Random Post: NCache Concurrency Controls
RSS .92| RSS 2.0| ATOM 0.3
  • Home
  • About
  •  

    NCache Concurrency Controls

    March 8th, 2012

    Recently I have been looking into .NET-friendly in-memory data grid (IMDG) software. One of the products I have been experimenting with is Alachisoft’s NCache.

    When I analyze a distributed caching product, I like to focus first on concurrency control. Before examining performance, scalability, or advanced architectural features, it is valuable to confirm that the software can be used to construct applications that remain reliable when data is shared and subject to updates. To do this I usually construct a test case involving extreme data hot spots, and exercise the features offered by the product for managing data access in these heavy contention situations.

    If the product I’m working with offers features for dividing work into ACID style transactions then I explore those features as part of my analysis of concurrent data access. NCache does not provide features for using ACID transactions, so my work with NCache has focused on its locking features.

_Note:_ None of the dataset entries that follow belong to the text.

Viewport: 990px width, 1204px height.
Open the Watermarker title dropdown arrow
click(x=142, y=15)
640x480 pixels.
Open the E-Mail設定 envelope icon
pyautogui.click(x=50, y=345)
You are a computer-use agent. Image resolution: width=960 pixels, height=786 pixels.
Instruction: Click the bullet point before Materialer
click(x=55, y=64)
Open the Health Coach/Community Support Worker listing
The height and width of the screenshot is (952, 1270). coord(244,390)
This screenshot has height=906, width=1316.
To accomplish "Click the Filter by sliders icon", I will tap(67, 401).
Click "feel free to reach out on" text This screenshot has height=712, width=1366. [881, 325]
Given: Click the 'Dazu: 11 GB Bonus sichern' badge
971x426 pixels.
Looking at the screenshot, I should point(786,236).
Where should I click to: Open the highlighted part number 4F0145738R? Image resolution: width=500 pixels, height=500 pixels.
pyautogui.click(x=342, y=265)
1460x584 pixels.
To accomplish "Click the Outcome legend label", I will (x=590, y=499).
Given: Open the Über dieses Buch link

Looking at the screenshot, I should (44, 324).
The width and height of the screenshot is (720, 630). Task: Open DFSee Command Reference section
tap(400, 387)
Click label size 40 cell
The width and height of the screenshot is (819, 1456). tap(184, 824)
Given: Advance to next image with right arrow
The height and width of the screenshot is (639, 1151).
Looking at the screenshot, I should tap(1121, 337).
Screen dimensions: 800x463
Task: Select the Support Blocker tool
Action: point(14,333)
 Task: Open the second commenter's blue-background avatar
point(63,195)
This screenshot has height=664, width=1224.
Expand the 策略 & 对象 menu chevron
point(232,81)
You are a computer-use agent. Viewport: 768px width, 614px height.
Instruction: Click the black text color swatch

    NCache provides both optimistic and pessimistic concurrency control. The pessimistic locking model turns out to be unusual, at least in my experience. Although the documentation on this feature is quite sparse, with help from the (very responsive) tech. support team at Alachisoft I was able to get an understanding of how NCache’s pessimistic locking works and how to use the NCache API to control it.

    Here are some key points about NCache’s pessimistic locking:

    1. The NCache data access API provides specialized methods for acquiring locks, releasing locks and accessing items in the cache under locking constraints.

    2. Each lock represents the state of an item of data in the cache.

    3. Locks are not granted to a thread or a process. Every lock is equally visible to and manipulable by all cache client threads, regardless of which thread originally requested the lock.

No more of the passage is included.